[THE EXERCISE]:
Please set out all of the material below as a numbered list, skipping any blank lines and leaving the pictures out of your answer.

[Word and element location data]
____
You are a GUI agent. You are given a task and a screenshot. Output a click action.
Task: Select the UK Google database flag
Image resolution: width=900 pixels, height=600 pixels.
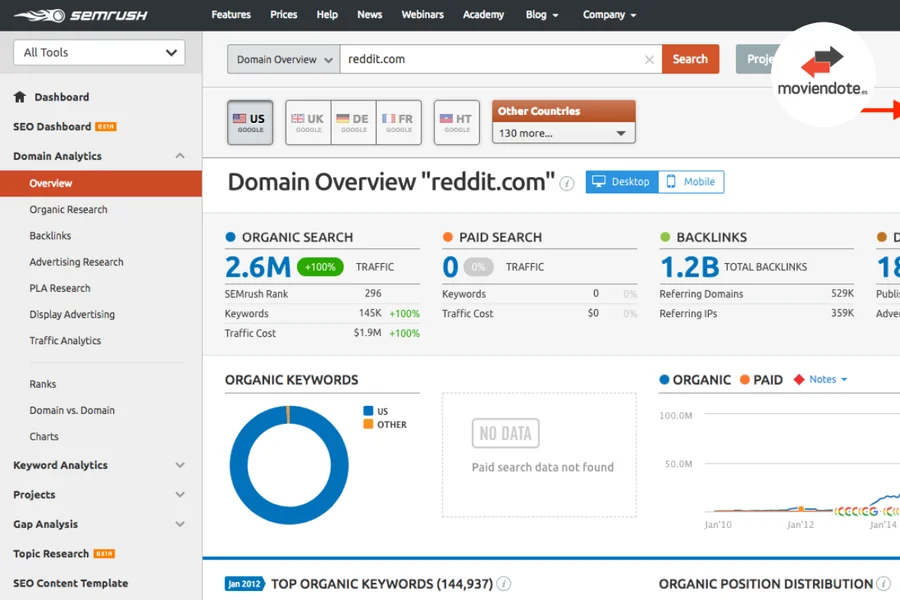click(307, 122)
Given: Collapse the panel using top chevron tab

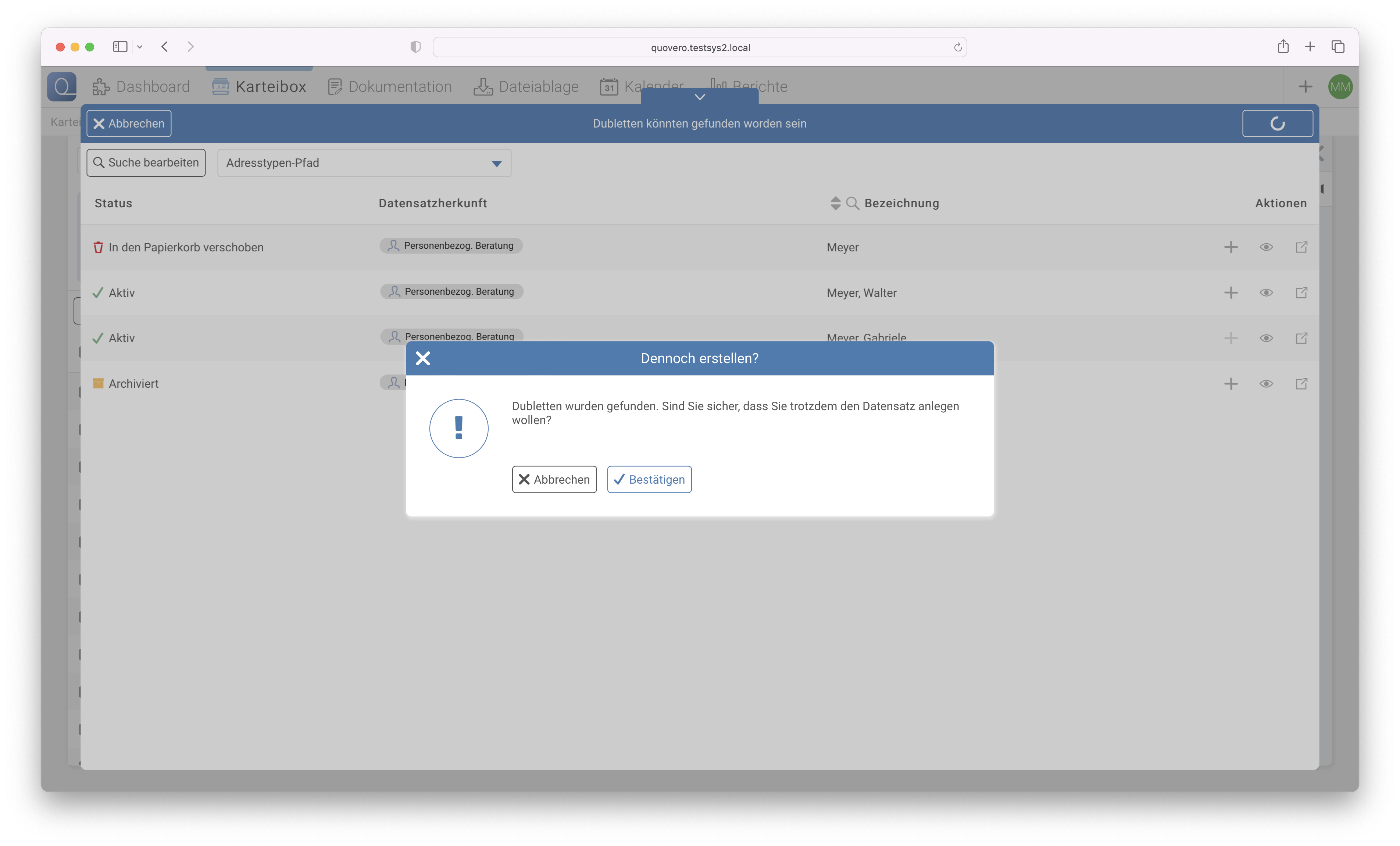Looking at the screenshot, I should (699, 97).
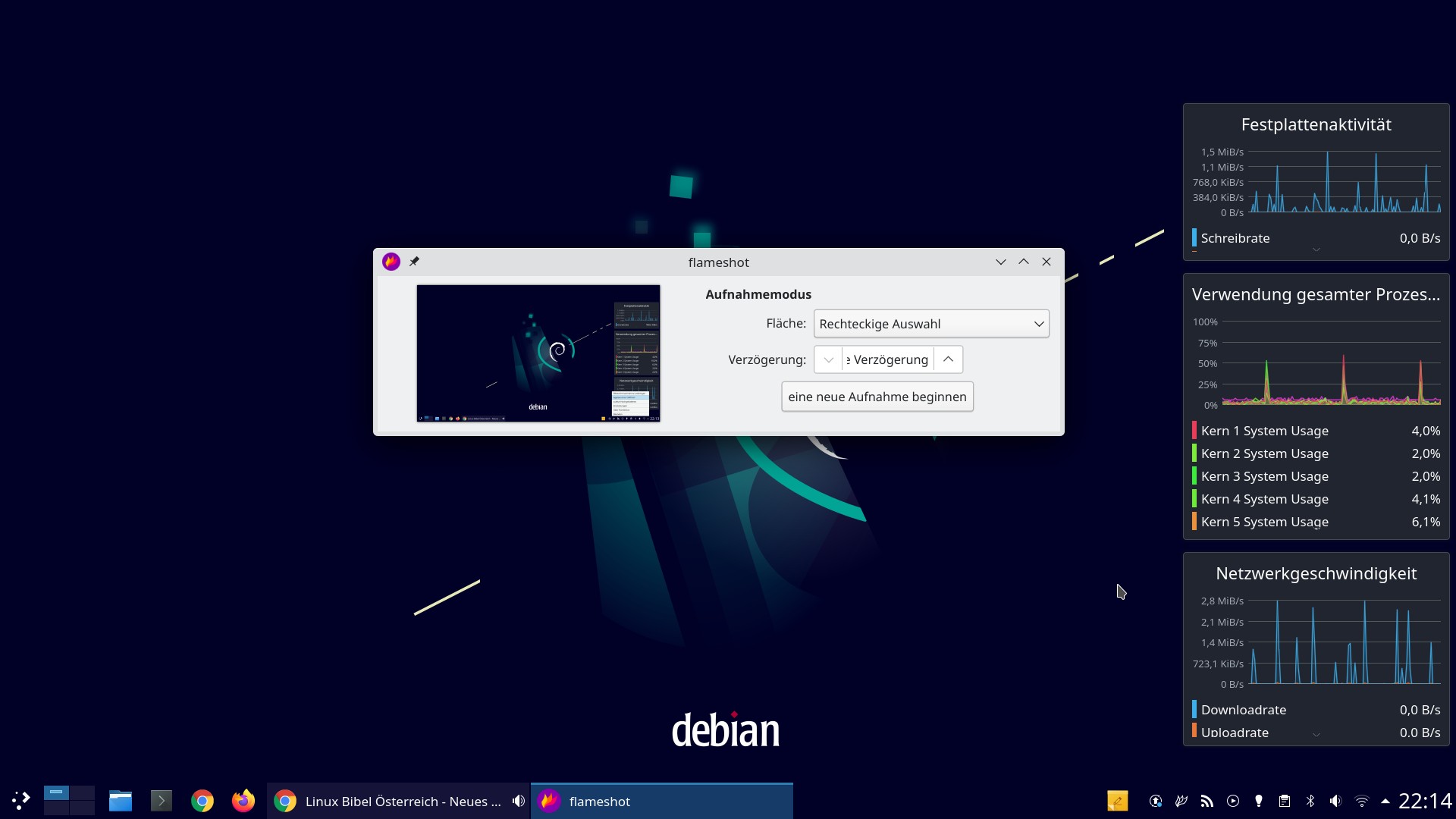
____
[RESPONSE BELOW]:
1. You are a GUI agent. You are given a task and a screenshot. Output a click action.
2. Task: Select the UK Google database flag
3. Image resolution: width=900 pixels, height=600 pixels.
4. click(307, 122)
5. Given: Collapse the panel using top chevron tab
6. Looking at the screenshot, I should (699, 97).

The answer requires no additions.